Reproduzo artigo de David Bacon, publicado no sítio Opera Mundi:
No mês passado, 600 trabalhadores da rede de fast food Chipotle foram demitidos em Minnesota. Nos últimos dois anos, outros milhares foram demitidos pelo mesmo delito - 1.800 jovens costureiras em Los Angeles, 500 colhedores de maçã no leste de Washington, centenas de porteiros em Minnesota e Califórnia. Todos são vítimas da estratégia "moderada" de combate à imigração promovida pelo governo dos Estados Unidos.
Sua lógica é brutal: tornar impossível que 12 milhões de indocumentados nos EUA ganhem seu sustento - para comprar comida, pagar o aluguel ou mandar dinheiro para os filhos em seus países de origem. Assim, eles mesmos vão se deportar. Quando suas famílias souberem que não eles não conseguiram trabalho nos EUA, não vão querer se juntar aos que já estão lá.
Esta lógica desumana convenceu o Congresso a aprovar a Lei de Reforma e Controle da Imigração em 1986. Há 25 anos, os empregadores têm de verificar o status de imigração dos trabalhadores e não podem empregar legalmente pessoas sem documentos. O verdadeiro impacto, contudo, recai sobre os trabalhadores. Virou crime ter um trabalho.
Mas isso não levou os imigrantes indocumentados a deixar os Estados Unidos. Ao longo desses 25 anos, o Nafta, o Cafta e reformas pró-corporativas no México e em outros países em desenvolvimento agravaram profundamente a pobreza que expulsa as pessoas de suas casas. Vieram para os EUA mais pessoas que nunca.
Entre elas estavam aqueles 600 trabalhadores, a maioria do México, que ganhavam salário mínimo servindo comida mexicana na Chipotle. Muitos trabalharam durante anos para a companhia. E então o Departamento de Segurança Interna auditou os registros de pessoal da Chipotle, encontrou números incorretos da Seguridade Social e, em dezembro, enviou à empresa uma lista de trabalhadores que teriam de ser demitidos.
Alejandro Juarez, que trabalhava no restaurante Calhoun Lake, em Minneapolis, conta que seu gerente lhe disse que não se incomodasse em aparecer no dia seguinte. Ele passara cinco anos limpando e consertando os fogões, grelhas e refrigeradores, por US$ 9,42 a hora. "A empresa nos usou", diz ele. "Quando passamos a não servir mais, eles nos jogaram fora como lixo."
John Morton, diretor da Agência de Imigração e Alfândega (ICE, na sigla em inglês), afirma que o órgão planeja muitas outras demissões em massa. O website da ICE diz que os alvos são empregadores "que usam trabalhadores ilegais para baixar os salários (...) [aqueles] que tendem a pagar salários abaixo do padrão aos trabalhadores ilegais ou submetê-los a condições de trabalho insuportáveis".

DADOS FORNECIDOS:
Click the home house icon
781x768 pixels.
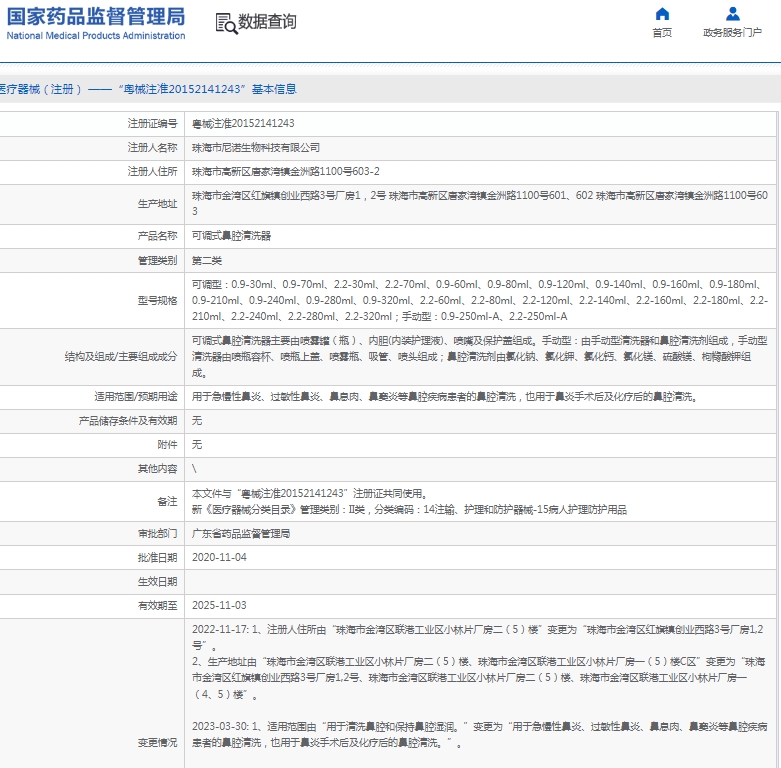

ENUNCIADO DA TAREFA: Pode reproduzir do texto sobre as demissões de imigrantes tudo o que vai de "Esta lógica desumana" até "pessoas que nunca.", sem alterar nada? Os dados não têm relação com o texto.

RESPOSTA ESPERADA:
Esta lógica desumana convenceu o Congresso a aprovar a Lei de Reforma e Controle da Imigração em 1986. Há 25 anos, os empregadores têm de verificar o status de imigração dos trabalhadores e não podem empregar legalmente pessoas sem documentos. O verdadeiro impacto, contudo, recai sobre os trabalhadores. Virou crime ter um trabalho.
Mas isso não levou os imigrantes indocumentados a deixar os Estados Unidos. Ao longo desses 25 anos, o Nafta, o Cafta e reformas pró-corporativas no México e em outros países em desenvolvimento agravaram profundamente a pobreza que expulsa as pessoas de suas casas. Vieram para os EUA mais pessoas que nunca.